If we go beyond a threshold atmospheric CO2 concentration of 450 parts per million, we are likely to see a 2 degree rise in average temperatures, and a series of environmental disasters.

The latest measurement as of June 11 is 416.53 ppm.

This time last year it was 414.25 ppm.

25 years ago it was 360ppm.

However there is also a growing appetite among governments, investment funds and the public to invest in ways to radically reduce carbon emissions.

And ESG funds could enjoy a boom as a result.

2. Performance

It also helps that the funds are performing well.

According to research from Charles Stanley, sustainable funds are far more likely to outperform the market than standard funds, whether over one, three, five or 10 years.

UK sustainable funds returned 9.1 per cent over the past five years, compared with a loss of -0.1 per cent for funds investing broadly across British stocks, the research finds.

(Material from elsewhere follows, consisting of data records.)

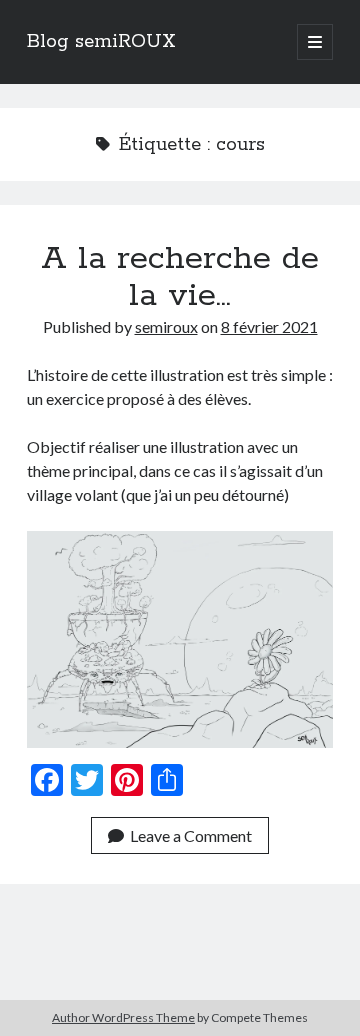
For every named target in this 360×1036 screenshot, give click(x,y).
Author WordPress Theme (123, 1017)
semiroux (166, 326)
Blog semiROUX (101, 42)
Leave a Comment (191, 835)
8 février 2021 (269, 326)
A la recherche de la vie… (180, 277)
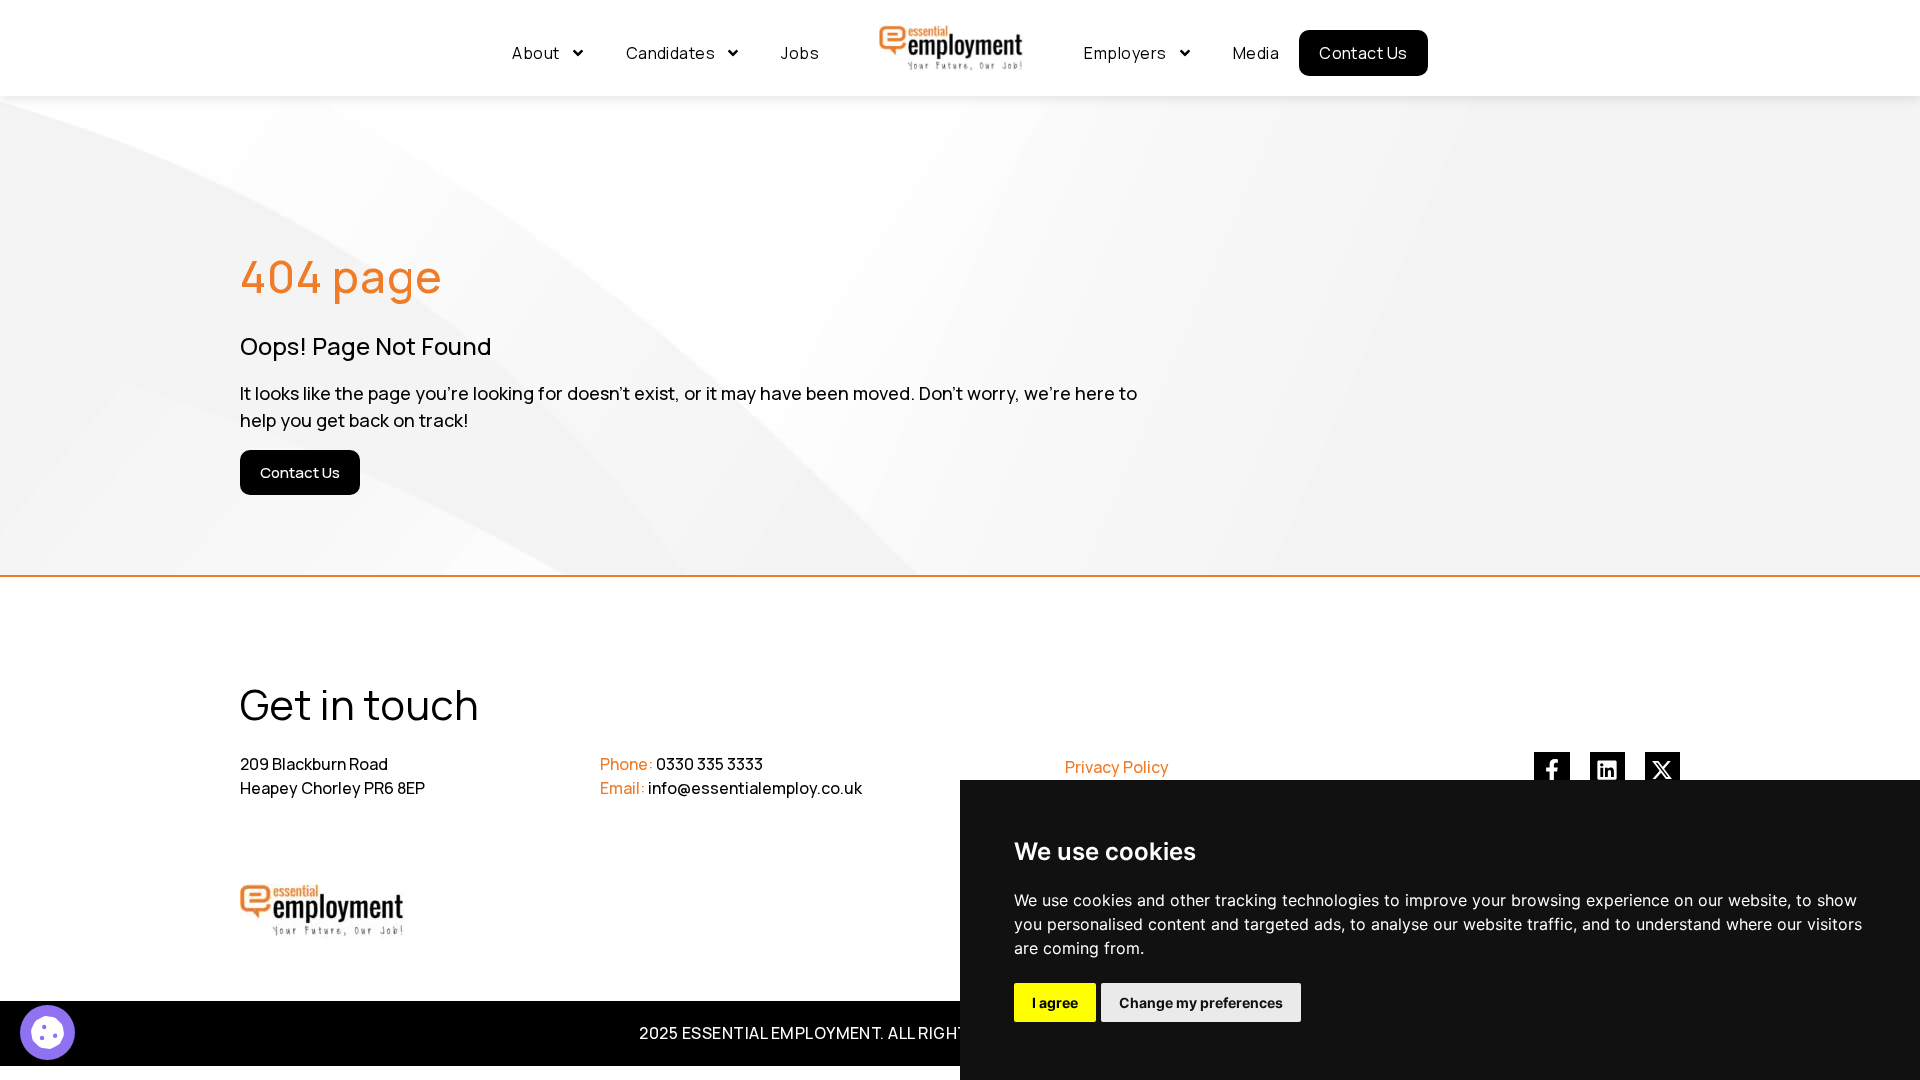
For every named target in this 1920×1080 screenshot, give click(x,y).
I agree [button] (1055, 1002)
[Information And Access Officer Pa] (47, 1032)
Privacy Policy (1117, 767)
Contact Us (1363, 53)
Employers (1125, 53)
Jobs (800, 53)
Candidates (671, 53)
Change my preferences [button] (1201, 1002)
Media (1256, 53)
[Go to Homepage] (951, 49)
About (535, 53)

Another recent survey from Oxford University’s Smith School of Enterprise and the Environment looked at 41 studies of “sustainability and its relation to financial market performance” and found that 80% of them showed that “stock price performance of companies is positively influenced by good sustainability practices.”

3. Tech is ready

It also helps that we have seen a radical improvement in green technology in recent years.

Take solar power.

In 1970, photo­voltaic cells could convert about 6% of the photons the sun beamed onto the panel.

But today’s paper-thin panels, gleaned from complex compounds of semiconductor material, can convert up to 25% of the sun’s light into electricity and the percentage is rising.

The cost per watt of generating solar has fallen by 85% since 2010 (the equivalent decline for wind has been 49%) and is expected to fall another 60% by 2050.

 

Source: Solar’s Future is Insanely Cheap (2020)

In fact, you might be surprised to learn that the amount of energy generated in the UK derived from solar power exceeded coal on almost 50% of all days over the past year.

Furthermore, when combined with wind, the UK has been generating more electricity from renewable sources than nuclear, gas and coal since 2017.

Aside from energy, there are a number of breakout technologies that could have a major impact on carbon emissions.

I’ve pointed to quite a few of them in previous issues of Monkey Darts.

1. Removing the biggest polluter

https://www.monkeydarts.co.uk/bulletin/removing-the-biggest-polluter-of-all/

2. Tesla and a new generations of batteries

https://www.monkeydarts.co.uk/bulletin/time-to-buy-tesla/

3. Trimble and controlling extreme weather

https://www.monkeydarts.co.uk/bulletin/how-do-we-stop-bushfires-from-spreading-everywhere/

4. Geo-engineering https://www.monkeydarts.co.uk/bulletin/the-most-extreme-solution-to-climate-change/

5. Carbon Capture

https://www.monkeydarts.co.uk/bulletin/what-if-we-could-suck-carbon-emissions-directly-out-of-the-air/

Each of these stories is producing companies with huge enormous potential.

And

If you prefer not to invest in individual companies at a time like this, you could spread your risk and invest in the most attractive ESG funds: Moneyweek have suggested a few in their recent review.

By the way…I also think the popularity of these funds will cause serious distortions.

According to a study by Vincent Deluard, a director of Global Macro Strategy at INTL FCStone…

“The outperformance of ESG indices recently can be explained in part by what sectors it focuses on: ESG weights more towards the healthcare and technology, which have both outperformed the wider US equity indices over the past few years thanks to their higher returns-on-equity and relatively low capital intensity.

But the defining characteristic, by an “order of magnitude 100 times higher than any other input”, Deluard says, is that these companies also have far fewer employees than the Russell 3000:

Here’s Deluard’s explanation:

“ESG’s bias against humans is probably unconscious, but it is a feature, rather than a bug. Companies with no employees do not have strikes or problems with their unions. There is no gender pay gap when production is completed by robots and algorithms. Biotech labs where a handful of PhDs strive to find the next blockbuster molecule have no carbon footprint. Financial networks which enjoy a natural monopoly in processing payments can have the luxury of ticking all the boxes of the corporate governance checklist.”